Blackberries, blueberries, oranges and grapes—chemistry students at Rowan University (Glassboro, N.J.) are loading up on their fruits these days, but it has nothing to do with the food pyramid.
The students (John Manganaro, 21, a senior chemistry major from Monroeville; Dave Lawrence, 23, a junior chemistry and physics major from Jackson; Anthony Antonelli, 21, a senior chemistry and biochemistry major from Bellmawr; and Bill Green, 22, a senior chemistry major from Port Norris) are using the fruit to produce solar energy.
Actually, they are using the dye from the fruit in a process to create solar cells, under the guidance of Dr. Darius Kuciauskas, an assistant professor of chemistry.
Currently, commercially available solar cells are efficient and robust but expensive, according to the team.
“To develop efficient—and most importantly inexpensive—solar cells, scientists are following the design of photosynthetic systems,” the professor said. “Research on so-called ‘third-generation’ solar cells is being carried out at Rowan University.”
He explained that commercially available solar cells—such as the ones people can put on their roofs— are “first generation” solar cells. They are based on crystalline silicon, the same material from which computer chips are made, and they are expensive. “Second-generation” solar cells are also based on crystalline semiconductors, but use only thin films of the expensive material. “Third-generation” solar cells are still in the research stage and some years away from wide commercial use. There are several different solar cell designs under this umbrella, including Rowan’s “dye-sensitized solar cells,” which were invented by a chemist in Switzerland. The common idea of the “third-generation” field is to use inexpensive material—like paint—but to assemble that material into well-defined biomimetic structures, structures that are manmade but mimic nature.

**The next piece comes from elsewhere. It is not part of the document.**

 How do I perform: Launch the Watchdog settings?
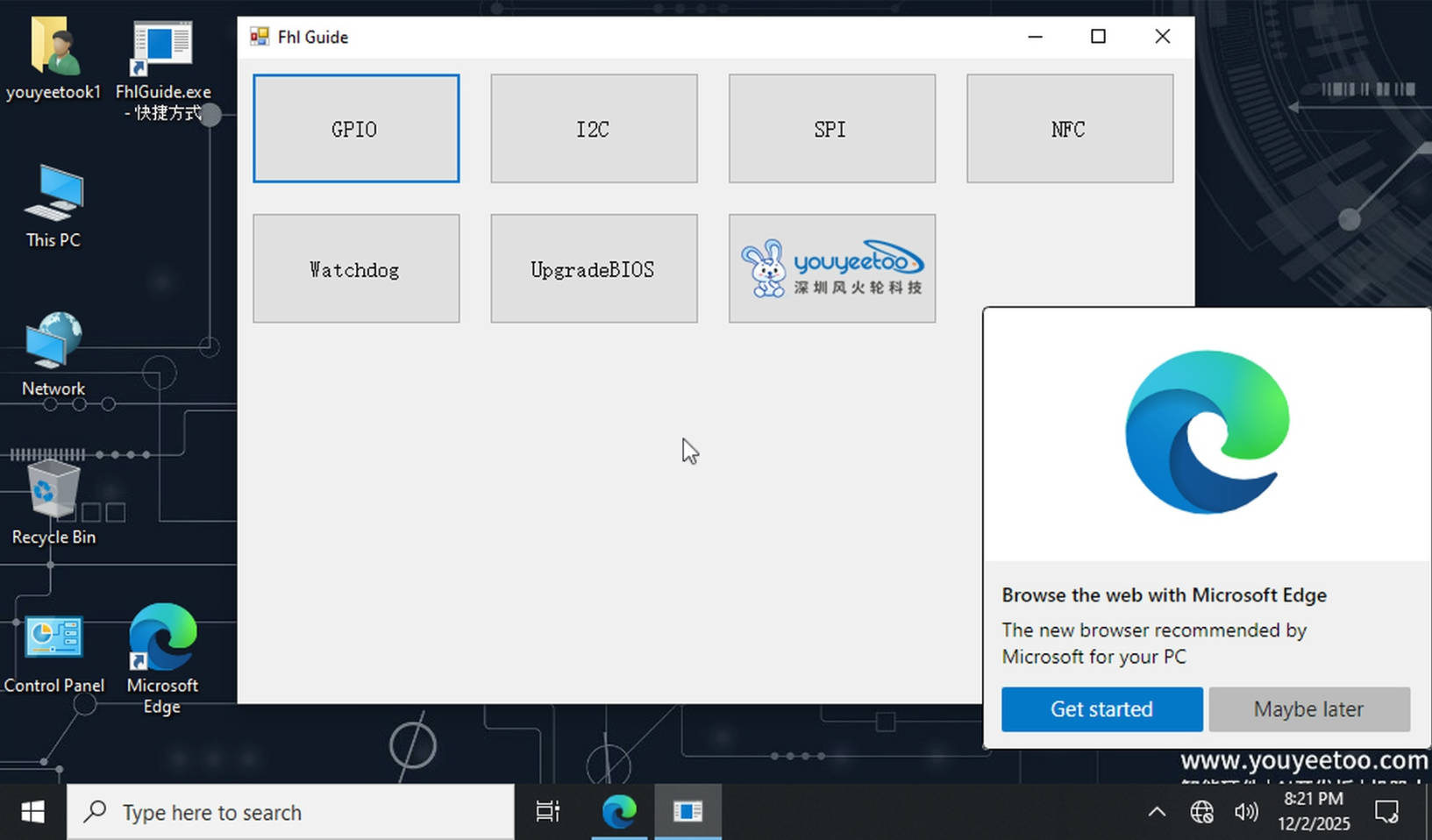pyautogui.click(x=355, y=269)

The Rowan researchers are working to refine a process in which they extract dye from a range of fruit and blend it into a kind of scientific “smoothie.” They separate out the heavy particles using filters and a centrifuge to obtain a liquid, which they freeze dry. The process leaves the researchers with sugar and a dye. They separate the components and obtain pure, brightly colored dyes in an acidic solution.
“We completely developed this process ourselves,” said Manganaro.
From there, they place the dye on a conductive glass coated with a porous film of titanium dioxide—a material found in everything from toothpaste to sandwich cookies to white paint—which bonds the dye to the glass. Finally, they add iodine and potassium iodide electrolyte for dye regeneration.
When light hits the processed fruit dye on the glass, it “excites” the electrons, which mobilizes or “frees” them. The electrons travel to a conductive glass electrode. That, in turn, produces electricity.
“There’s less output from these organic solar cells than a traditional silicon cell,” admitted Green, but the production from fruit is “dirt cheap.” While similar work has been done, the extraction process is new, to the best of the team’s knowledge.
“You can make the components from store-bought items,” Lawrence said.
Added Antonelli, “Construction of the cells is so simple and inexpensive that anyone can build his or her own given fruit, white paint, iodine and glass.”
“This project was completed as a part of a chemistry laboratory course,” Kuciauskas said. “Students who continue this work will attempt to develop better light-harvesting dyes by assembling larger aggregates of photosynthetic pigments. Such a biomimetic approach is based on green plants and photosynthetic bacteria.